Возвращаясь из Мекки, Камаль проезжал через Табриз и остался там. Отсюда золотоордынский хан Тохтамыш, напавший в 1385 г. на Табриз и разгромивший его, в числе захваченной добычи вывез в свою столицу и плененного поэта.
Камаль длительное время находился в заточении. Об этом он писал:
Когда удастся из этой темницы мне выбраться?
Дело чести — из этого позора мне выбраться.
Но скажи, разве из камня выйдет
Приказ о том, чтобы из камня мне выбраться?
Спустя четыре года поэт вернулся в Табриз, где и прожил до конца своих дней. Он умер в 1400 г. Рассказывают, что, кроме циновки и камня, который он подкладывал под голову, у него ничего не было. Были еще стихи.
Как и у Хафиза, стихи Камаля — острое, часто сатирическое обличение ханжей-святош, аскетов, мухтасибов. Поэт не посвящал своих стихов шахам. Лирический герой Камаля — это любящий человек:
Сердце мое стремится к любимой, и все тут,
Такое лишь сердце мне нужно, и все тут.
У меня в жизни лишь тоска по любимой, и все тут,
А в голове мечта лишь об облике милом, и все тут...
В газелях — и восторг обожания, и радость ответной любви, и тоска, и ревность, и тихая боль, и неистовство отверженного, и надежда, и самозабвение, и шепот, и мольбы любовного признания.
Классическая газель Камаля «Друг сказал», посвященная Хафизу, вызвала у того слезы восторга. Образцом ясности, искренности поэзии народного склада может служить газель:
В моих глазах все — мираж, лишь ты одна — мое виденье!
Все забыто мною, лишь ты одна мое воспоминанье!
И хотя, кроме страдания и горя, я ничего не видел от тебя,
Я рад уже тому, что радуешься ты, огорчая меня, страдальца.
Из сердца моего не уйдет, хотя б покинула меня душа,
Сладость того поцелуя, что ты мне обещала и... не дала.
Камаль был лаконичен (его газель состоит из 5—7 двустиший). Большинство его газелей по мелодике восходит к народным поэтическим размерам. Уже в XV в. Джами отмечал богатство его рифмы. Поэт любил игру слов, ассонансы, прием «двусмыслицы». Поэт отбирает и шлифует те элементы народного стиха, которые придают образам выразительность и задушевность. Он вводит в свой стих популярные пословицы, иногда несколько переделывая их, простонародные выражения, прозаизмы. Риторическим вопросом, восклицанием, диалогом Камаль придает стихам разговорную интонацию. Часто он заканчивает стихотворение неожиданным ответом.

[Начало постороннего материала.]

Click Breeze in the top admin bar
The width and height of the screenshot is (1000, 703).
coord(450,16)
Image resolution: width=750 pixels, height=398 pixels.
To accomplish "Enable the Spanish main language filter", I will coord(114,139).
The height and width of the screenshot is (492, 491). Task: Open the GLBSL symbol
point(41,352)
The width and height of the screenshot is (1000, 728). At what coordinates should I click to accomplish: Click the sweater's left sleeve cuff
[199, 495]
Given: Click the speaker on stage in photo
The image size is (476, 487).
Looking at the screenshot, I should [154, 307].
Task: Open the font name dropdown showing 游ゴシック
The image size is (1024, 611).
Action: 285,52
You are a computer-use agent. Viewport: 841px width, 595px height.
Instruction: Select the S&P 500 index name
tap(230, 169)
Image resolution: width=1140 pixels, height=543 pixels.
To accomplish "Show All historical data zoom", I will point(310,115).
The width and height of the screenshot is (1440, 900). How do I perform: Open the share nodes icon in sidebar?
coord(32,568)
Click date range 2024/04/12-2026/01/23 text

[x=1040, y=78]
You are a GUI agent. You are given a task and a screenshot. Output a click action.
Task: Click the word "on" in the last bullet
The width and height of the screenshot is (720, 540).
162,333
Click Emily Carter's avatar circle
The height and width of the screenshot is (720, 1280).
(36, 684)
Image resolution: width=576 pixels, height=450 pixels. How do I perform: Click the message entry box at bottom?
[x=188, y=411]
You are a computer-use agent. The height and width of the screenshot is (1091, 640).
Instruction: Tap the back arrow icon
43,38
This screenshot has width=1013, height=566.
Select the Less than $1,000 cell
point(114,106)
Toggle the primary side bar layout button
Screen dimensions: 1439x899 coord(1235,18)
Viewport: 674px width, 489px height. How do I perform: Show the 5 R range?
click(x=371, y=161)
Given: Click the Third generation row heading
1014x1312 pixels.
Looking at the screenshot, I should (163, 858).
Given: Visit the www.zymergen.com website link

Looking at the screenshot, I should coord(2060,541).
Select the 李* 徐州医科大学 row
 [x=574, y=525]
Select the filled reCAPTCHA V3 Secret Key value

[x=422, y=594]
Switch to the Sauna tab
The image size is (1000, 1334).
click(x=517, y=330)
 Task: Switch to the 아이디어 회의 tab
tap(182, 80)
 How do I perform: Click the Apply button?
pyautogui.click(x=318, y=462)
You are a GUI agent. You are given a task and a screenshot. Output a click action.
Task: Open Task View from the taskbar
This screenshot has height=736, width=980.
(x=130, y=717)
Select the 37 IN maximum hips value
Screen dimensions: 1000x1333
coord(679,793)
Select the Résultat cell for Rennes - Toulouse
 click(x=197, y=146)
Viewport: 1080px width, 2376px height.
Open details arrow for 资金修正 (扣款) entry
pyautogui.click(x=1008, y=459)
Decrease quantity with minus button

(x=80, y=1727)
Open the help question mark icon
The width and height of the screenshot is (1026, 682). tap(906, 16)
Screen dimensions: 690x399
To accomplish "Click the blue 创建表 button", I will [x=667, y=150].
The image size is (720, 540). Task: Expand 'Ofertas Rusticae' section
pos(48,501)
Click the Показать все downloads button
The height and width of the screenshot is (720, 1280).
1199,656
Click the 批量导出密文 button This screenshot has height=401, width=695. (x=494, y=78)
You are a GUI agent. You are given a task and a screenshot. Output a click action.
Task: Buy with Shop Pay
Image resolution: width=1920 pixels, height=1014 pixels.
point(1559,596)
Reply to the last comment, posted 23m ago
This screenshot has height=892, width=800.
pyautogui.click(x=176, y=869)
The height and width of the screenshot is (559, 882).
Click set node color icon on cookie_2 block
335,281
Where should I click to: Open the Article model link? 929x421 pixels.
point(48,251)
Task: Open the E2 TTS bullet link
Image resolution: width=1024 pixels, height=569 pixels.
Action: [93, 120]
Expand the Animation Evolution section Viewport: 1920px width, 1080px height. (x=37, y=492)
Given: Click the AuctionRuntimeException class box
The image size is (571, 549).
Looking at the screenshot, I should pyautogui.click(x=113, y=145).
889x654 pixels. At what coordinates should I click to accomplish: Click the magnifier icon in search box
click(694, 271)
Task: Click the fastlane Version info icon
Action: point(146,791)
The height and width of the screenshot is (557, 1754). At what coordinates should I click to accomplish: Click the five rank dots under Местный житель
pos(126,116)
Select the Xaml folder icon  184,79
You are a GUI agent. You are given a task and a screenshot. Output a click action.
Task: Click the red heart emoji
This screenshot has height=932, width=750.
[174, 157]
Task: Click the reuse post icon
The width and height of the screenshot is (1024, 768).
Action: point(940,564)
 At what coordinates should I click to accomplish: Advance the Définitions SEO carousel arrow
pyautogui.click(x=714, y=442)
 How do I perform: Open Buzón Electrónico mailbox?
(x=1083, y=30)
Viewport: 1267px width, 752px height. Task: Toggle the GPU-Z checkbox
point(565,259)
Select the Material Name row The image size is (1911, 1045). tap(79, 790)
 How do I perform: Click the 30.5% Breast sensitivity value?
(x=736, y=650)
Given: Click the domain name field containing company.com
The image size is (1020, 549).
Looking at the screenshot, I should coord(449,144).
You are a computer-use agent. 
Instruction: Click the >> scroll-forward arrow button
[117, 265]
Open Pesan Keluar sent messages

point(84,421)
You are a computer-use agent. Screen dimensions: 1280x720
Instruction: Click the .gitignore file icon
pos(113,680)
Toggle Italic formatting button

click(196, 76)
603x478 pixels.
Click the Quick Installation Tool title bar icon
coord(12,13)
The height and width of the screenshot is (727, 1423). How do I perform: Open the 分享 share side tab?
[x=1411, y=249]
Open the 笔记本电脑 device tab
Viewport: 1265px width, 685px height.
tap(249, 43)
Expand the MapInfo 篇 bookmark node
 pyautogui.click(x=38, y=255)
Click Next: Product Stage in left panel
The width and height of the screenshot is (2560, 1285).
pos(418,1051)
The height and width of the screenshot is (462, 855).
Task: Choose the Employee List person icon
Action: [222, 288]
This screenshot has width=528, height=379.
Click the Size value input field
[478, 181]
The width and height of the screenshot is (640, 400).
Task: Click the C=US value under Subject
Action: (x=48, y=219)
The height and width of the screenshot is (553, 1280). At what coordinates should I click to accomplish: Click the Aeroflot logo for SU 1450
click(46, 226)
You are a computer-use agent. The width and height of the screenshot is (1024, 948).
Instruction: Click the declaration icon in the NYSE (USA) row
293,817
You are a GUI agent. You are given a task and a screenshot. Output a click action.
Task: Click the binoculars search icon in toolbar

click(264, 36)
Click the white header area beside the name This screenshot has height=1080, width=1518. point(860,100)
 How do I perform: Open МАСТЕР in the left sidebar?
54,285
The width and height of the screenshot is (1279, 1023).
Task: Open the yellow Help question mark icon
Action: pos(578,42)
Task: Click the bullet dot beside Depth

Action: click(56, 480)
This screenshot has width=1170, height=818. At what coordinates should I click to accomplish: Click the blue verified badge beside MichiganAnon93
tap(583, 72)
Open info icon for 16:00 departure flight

Газели Камаля Худжанди стали народной песней, в которую певцы вносили свои вариации. Можно предполагать, что таджикские народные «чужбинные» четверостишия в какой-то мере также вдохновлены газелью Камаля «О чужбина!»:
Эта шумная улица кажется мне пустынной,
К самому себе я прикован здесь беспричинно.
Все брожу и мечтаю о милой своей отчизне.
О страна моя, родина! Вспомни заблудшего сына...
Я чужой. Я брожу и мечтаю о родине милой,
О чужбина, чужбина, чужбина, чужбина, чужбина!
(Перевод И. Сельвинского)
Камаль был суфием, но в его стихах, посвященных любви, суфизм присутствует едва и в подтексте. Поэт, раскрывая чувства человека, забывал о миссии суфийского проповедника.
ЛИТЕРАТУРА XV В. ДЖАМИ
В XV в. наступил период относительного спокойствия. Продолжалось развитие феодализма, восстанавливалась экономика страны.
Наиболее яркой фигурой в фарсиязычной литературе был Нуриддин Абдуррахман Джами (1414—1492). Поэт родился в Харджирде, области Джам (Хорасан). В детстве он переехал с родителями в Герат, где и прожил всю жизнь. Учился он сначала в гератской медресе, а затем в самаркандской, поражая окружающих блестящими способностями. Джами не захотел продолжать деятельность деда и отца — знатоков юриспруденции шариата, а примкнул к суфийскому братству накшбандийе. Он стал последователем (мюридом) главы братства Хаджа Ахрара, а потом и сам — суфийским шейхом. Джами получал приглашения ко двору влиятельных правителей, но сам жил как дервиш.
Иллюстрация:
Миниатюра из рукописи «Хаджу Кермани»
XV в. Британский музей
Джами принадлежит около ста трудов. Основные произведения Джами: трактат «Дуновения тесной дружбы из чертогов святости» посвящен житиям пятисот с лишним суфийских деятелей, в том числе многих поэтов; сборник «Бахаристан» («Весенний сад»), написанный как
учебник для сына, содержит семь разделов, включающих назидательные новеллы, созданные по типу «Гулистана» Саади; поэмы «Семерицы» — это «Златая цепь», «Саламан и Абсал», «Подарки благородным», «Четки праведников», «Юсуф и Зулейха», «Лейли и Меджнун», «Книга мудрости Искандара» («Александрия»). Все поэмы в той или иной мере окрашены в философско-мистические и дидактические тона. Поэмы первая, третья и четвертая — это собрание нравоучительных новелл и притч, они приближаются по форме к поэме Низами «Сокровищница тайн»; поэмы вторая, пятая и шестая — любовные, типа поэмы Низами «Лейли и Меджнун», но более аллегоричны. Наконец, последняя, «Александрия», по-своему трактует образ Александра Македонского. Джами принадлежат три дивана стихов, преимущественно газелей, расположенных по трем периодам жизни: «Предисловие юности», «Средина ожерелья», «Заключение жизни». Множество трактатов написал Джами и по другим отраслям науки (богословию, поэтике, риторике). Его почитателем, учеником и влиятельнейшим покровителем был Алишер Навои. В своей антологии «Собрания утонченных» он восторженно писал о Джами.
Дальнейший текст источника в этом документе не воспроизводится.